Text segment:
Question

Let the circumcentre of a triangle with vertices A(a, 3), B(b, 5) and C(a, b), ab > 0 be P(1, 1). If the line AP intersects the line BC at the point Q(k₁, k₂), then k₁ + k₂ is equal to :

• A. 2
• B. \(\frac{4}{7}\)
• C. \(\frac{2}{7}\)
• D. 4

Answer 1

The Correct Option is B

Let D be mid-point of AC, then
\(\begin{array}{l} \frac{b+3}{2}=1\Rightarrow b=-1\end{array}\)
Let E be mid-point of BC,
\(\begin{array}{l} \frac{5-b}{b-a}\cdot\frac{\frac{\left(3+b\right)}{2}}{\frac{a+b}{2}-1}=-1 \end{array}\)

Actions to take:
(a) In the circumcenter problem, list each vertex of the triangle together with its coordinates.
(b) Pick up the worked solution to the circumcenter problem after its last step and carry it forward.
The item-finding data have no role in the work asked here.

[Item-finding records]
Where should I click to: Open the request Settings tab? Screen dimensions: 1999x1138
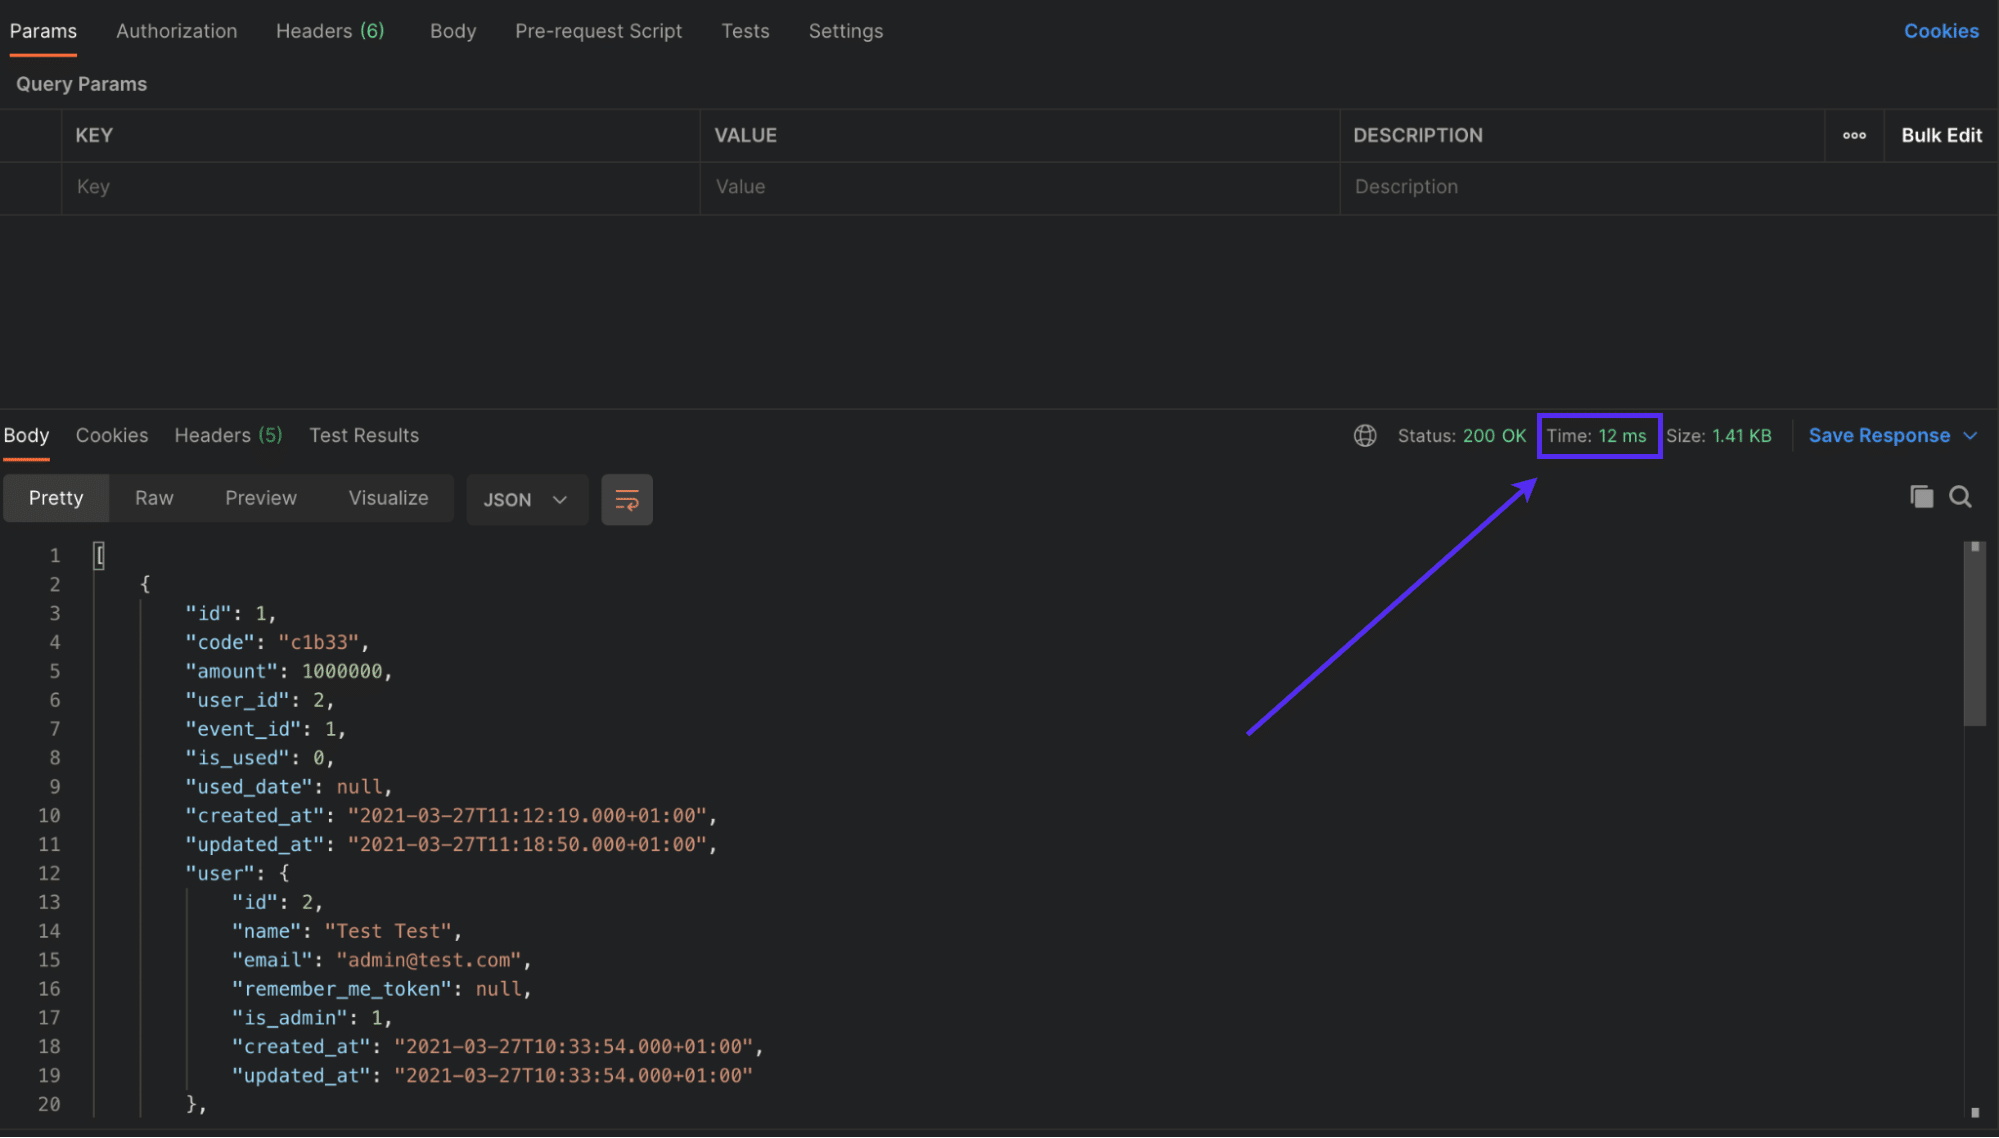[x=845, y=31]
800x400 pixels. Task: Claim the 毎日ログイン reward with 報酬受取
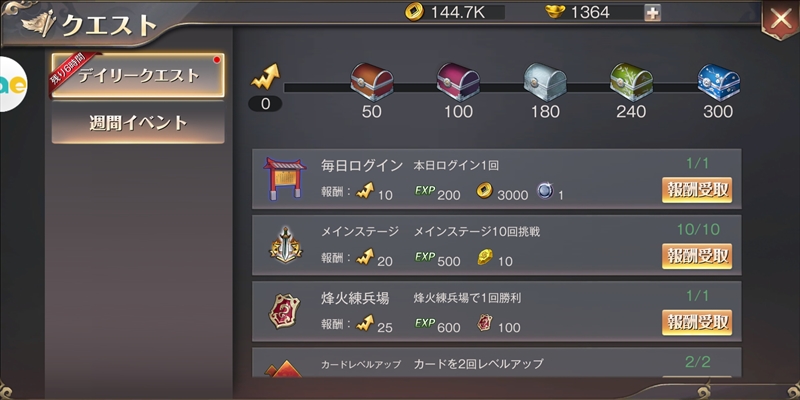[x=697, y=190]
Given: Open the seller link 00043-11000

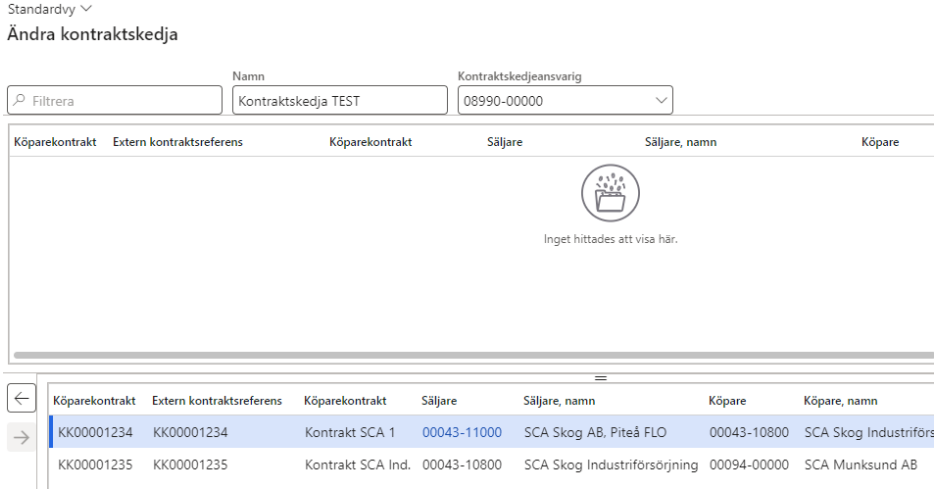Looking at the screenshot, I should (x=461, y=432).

Final results:
(a) A(a, 3), B(b, 5), C(a, b)

(b)
On Putting b = –1, we get a = 5 or –3
But a = 5 is rejected as ab> 0
A(–3, 3), B(–1, 5), C(–3, –1), P(1, 1)
Line BC ⇒ y = 3x + 8
\(\begin{array}{l}Line\ AP\Rightarrow y=\frac{3-x}{2}\end{array}\)
Point of intersection (-13/7, 17/7)
Then, \(k_1+k_2 = -\frac{13}{7}+\frac{17}{7} = \frac{4}{7}\)